◆ Data records

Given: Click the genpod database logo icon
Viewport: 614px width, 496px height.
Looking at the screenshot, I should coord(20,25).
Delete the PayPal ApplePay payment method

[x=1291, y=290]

◆ EXERCISE DIRECTIONS
Restate every record word for word.

◆ TASK RESPONSE
Given: Click the genpod database logo icon
Viewport: 614px width, 496px height.
Looking at the screenshot, I should coord(20,25).
Delete the PayPal ApplePay payment method

[x=1291, y=290]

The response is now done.